Una vez más los zamoranos -los representantes son solo el vivo reflejo de la sociedad que los elige- destacando como el mejor coro de plañideras de España. Tras años de mirar para otro lado, nuestros políticos llevan los últimos meses lloriqueando por las esquinas por la brutal despoblación de este trozo de la que ahora descubren como “la España vaciada”. Pero no ha sido suficiente caerse del caballo ante la imposibilidad ya de negar la evidencia y obligados por la aparición de “competencia” desde la sociedad civil que tiene claro que el de la despoblación, el envejecimiento de la población, el éxodo y mantener las menores tasas de actividad económica de toda España son el verdadero, gran y terrible problema que nos acucia y amenaza a corto y largo plazo. Las lágrimas de algunos son de cocodrilo. Las buenas intenciones se acaban en cuanto surge el temor de que para sacar adelante el mejor proyecto posible ahora mismo para frenar el declive de nuestra provincia, sea necesario que cada institución aporte algo. 

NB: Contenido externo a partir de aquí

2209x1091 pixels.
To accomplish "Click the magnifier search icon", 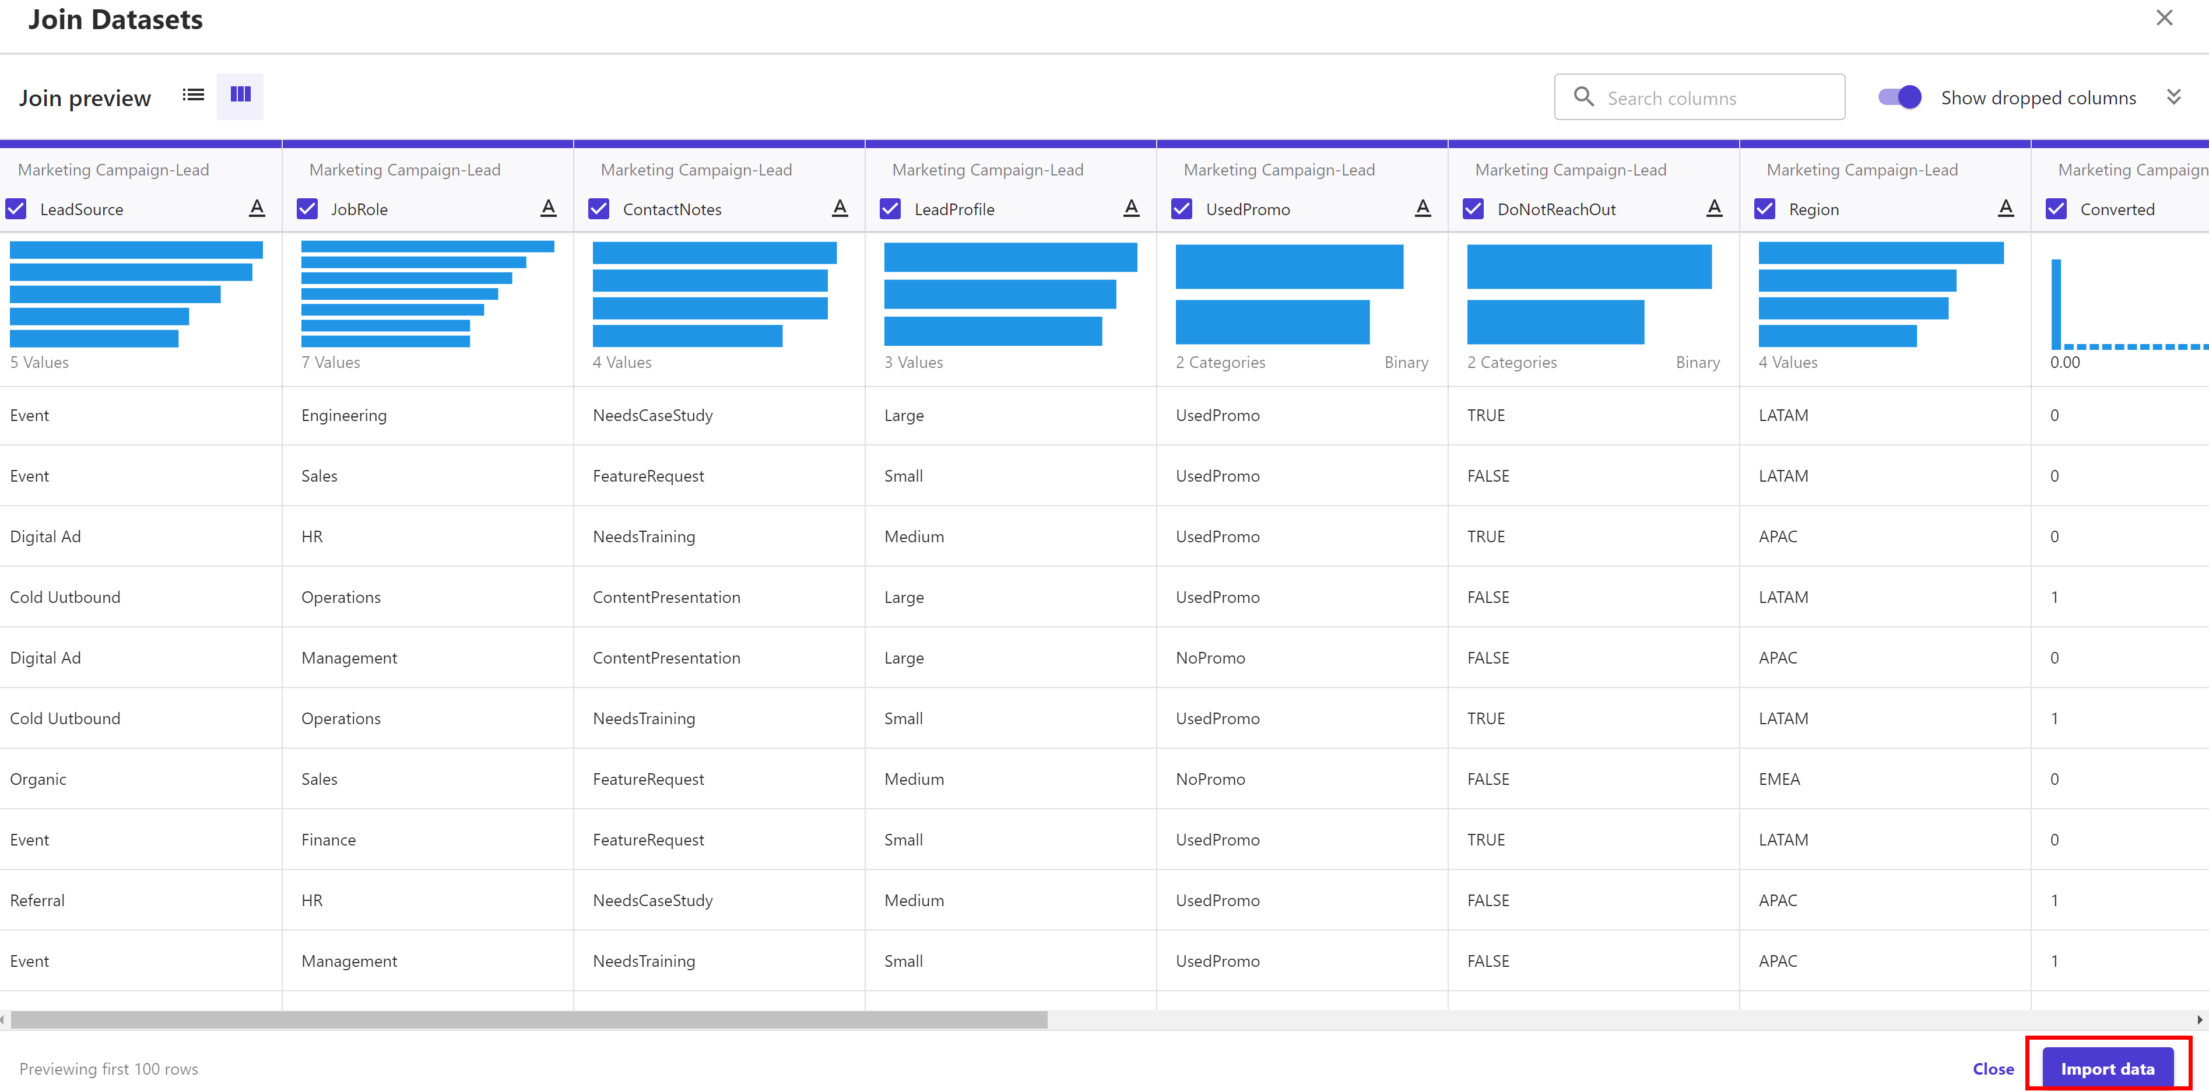I will 1583,97.
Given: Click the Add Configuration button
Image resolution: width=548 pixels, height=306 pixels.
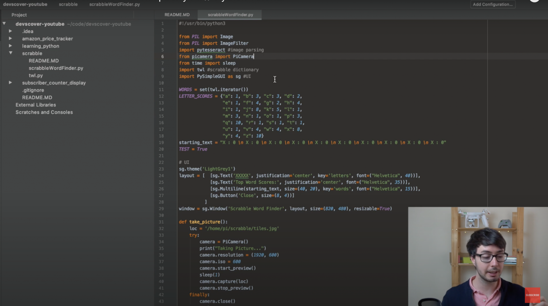Looking at the screenshot, I should [493, 4].
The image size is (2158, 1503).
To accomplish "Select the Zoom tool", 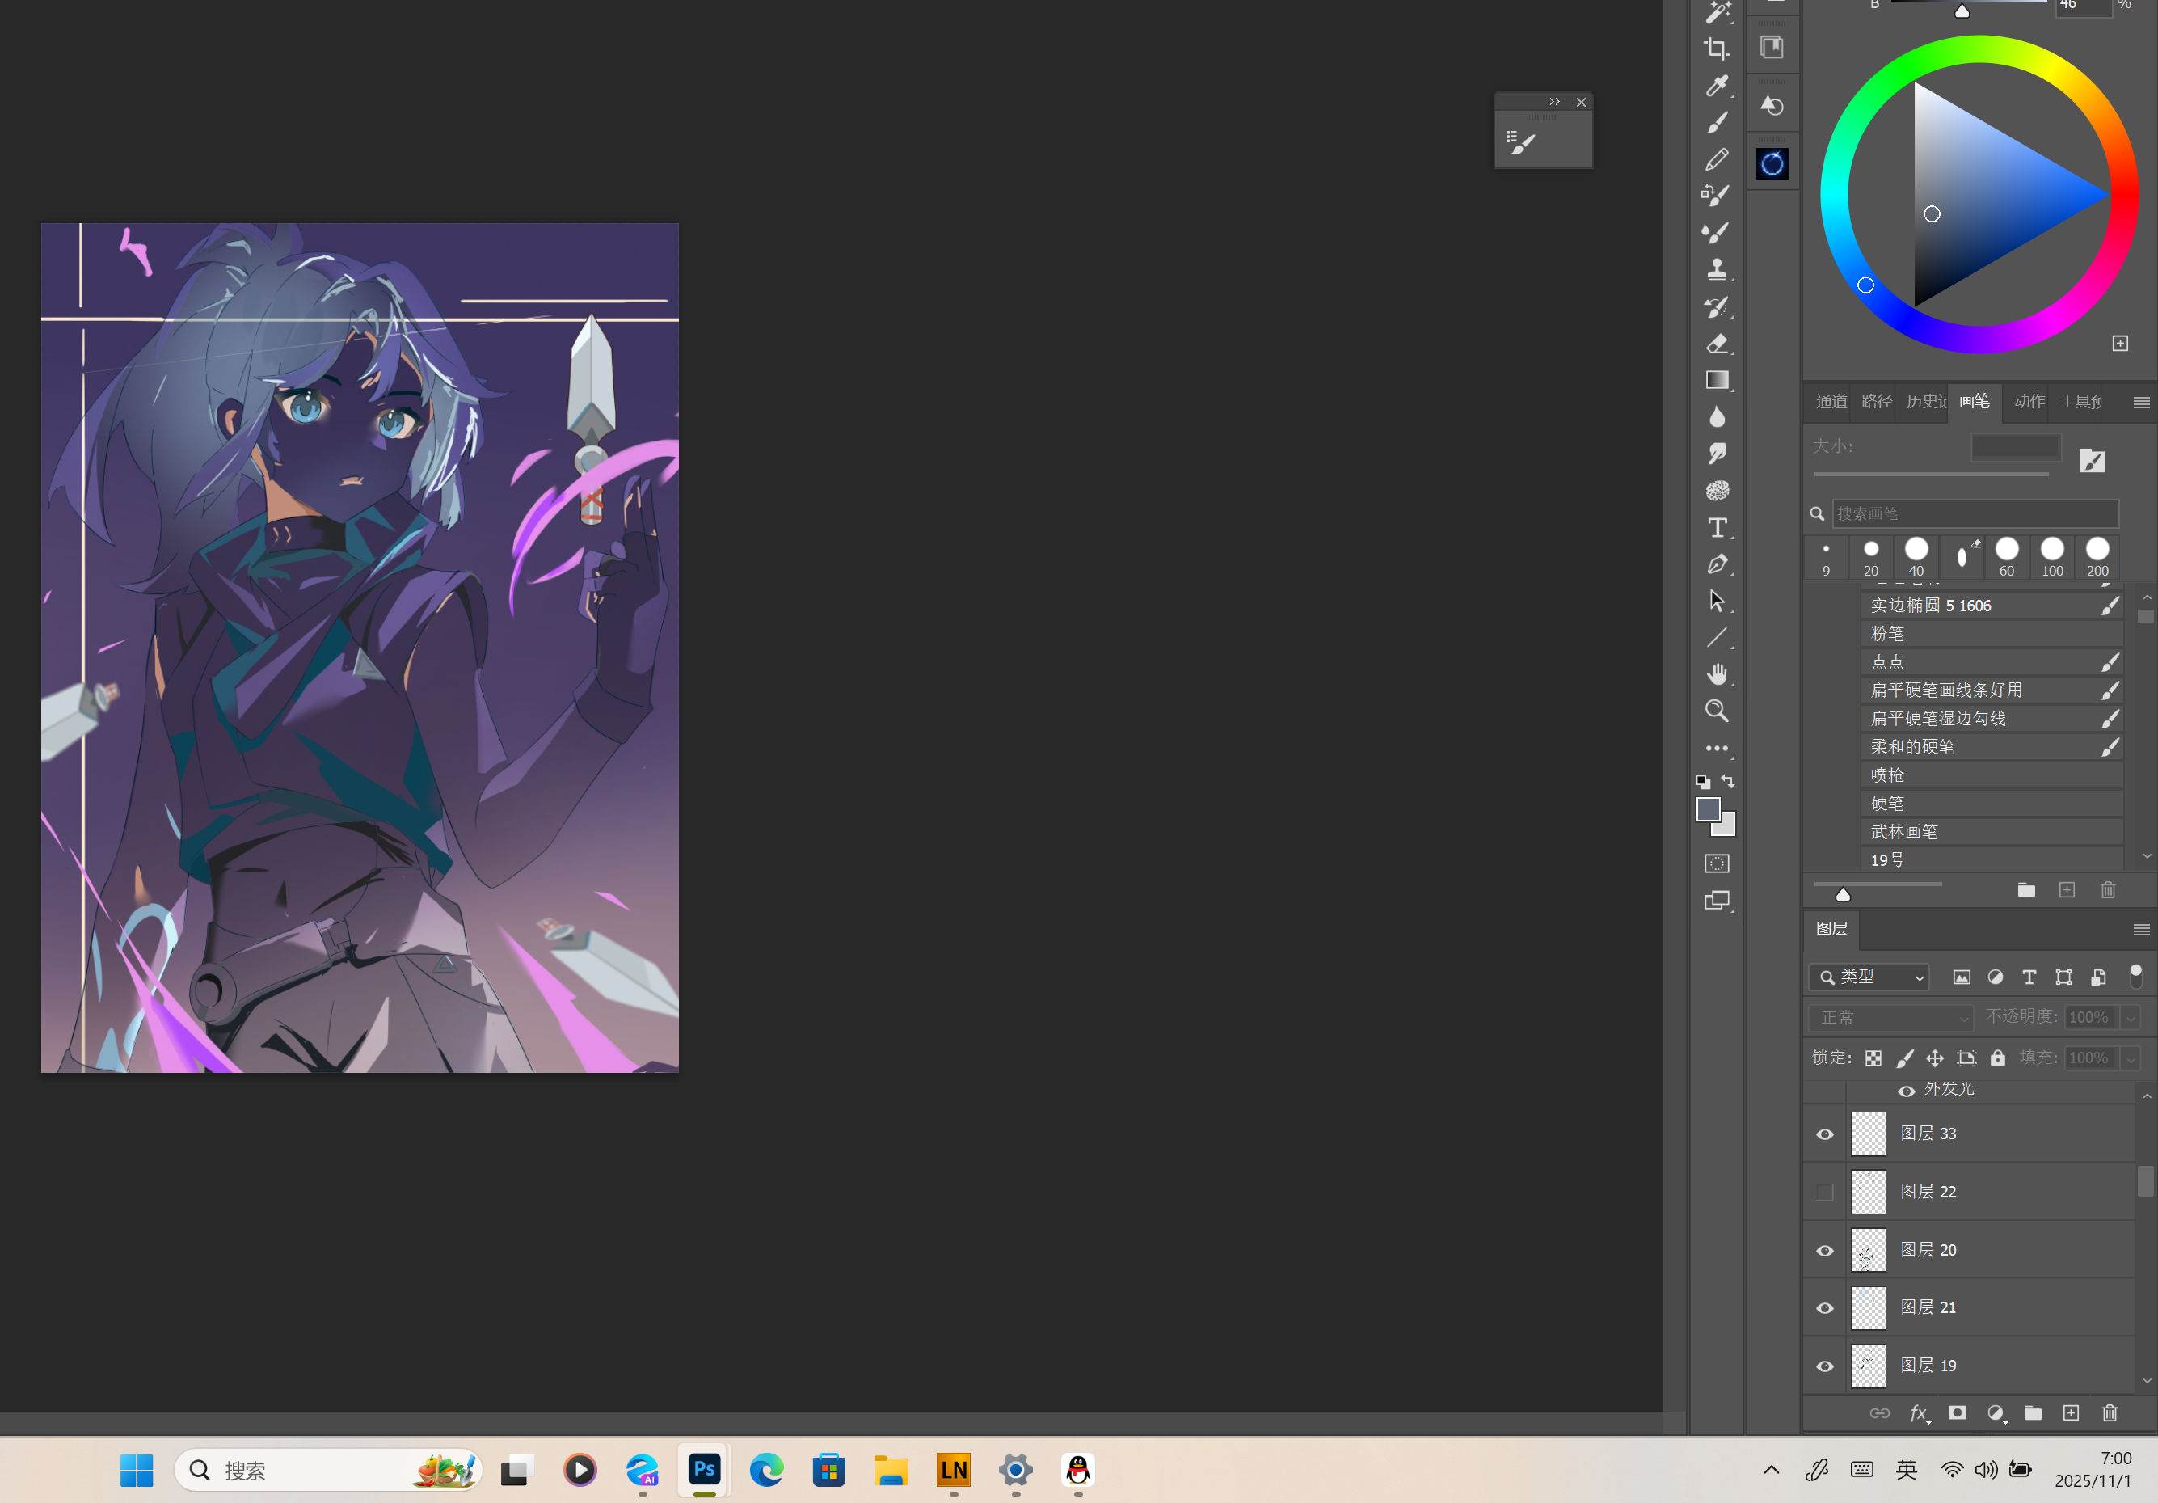I will pos(1716,711).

Liderar el proyecto, si es que es real, le corresponde al gobierno de España. También financiarlo, entre otras cosas con el rendimiento que obtengan de la venta de otros suelos que dejarían de usarse. Pero la principal obligación de Junta de Castilla y León, Diputación y Ayuntamientos más beneficiados, es ofrecerse a colaborar incluso antes de que eso se plantee. ¿Que por qué? Porque los que vendrán, mucho más jóvenes que la media de edad actual, supondrán el primer incremento de población desde 2008 para la capital (más beneficiada incluso que la propia Toro) y el primer hito desde hace décadas que atenuaría la pérdida de habitantes de la provincia. Porque traen riqueza, consumo, actividad y vida. Porque llorar después no sirve de nada.

Sé que esto que escribo, como cualquier opinión que se salga de la apacible siesta en que nos vamos muriendo, como cualquier propuesta que plantee abandonar la tónica y la túnica de la resignación y los lamentos estériles, generará el rechazo de muchos de los lectores habituales de estas páginas. Olvidan que proponer la colaboración en la medida del esfuerzo posible y razonable es la mejor forma de sentarse a la mesa de negociación y del impulso. De participar en convertir en real algo que puede quedarse si no en una quimera más.

No respeto a Guarido, a del Bien, a Requejo, ni a San Damián y Fernández Mañueco si no dan de inmediato un paso al frente, sin esperar a que los llamen, exigen formar parte del proyecto y ofrecen arrimar el hombro por la provincia. Es mi opinión, seguro minoritaria, pero no la cambio por otras que aplauden no sé qué orgullos cutres mientras el sudario nos va cubriendo. Zamora, siempre Zamora.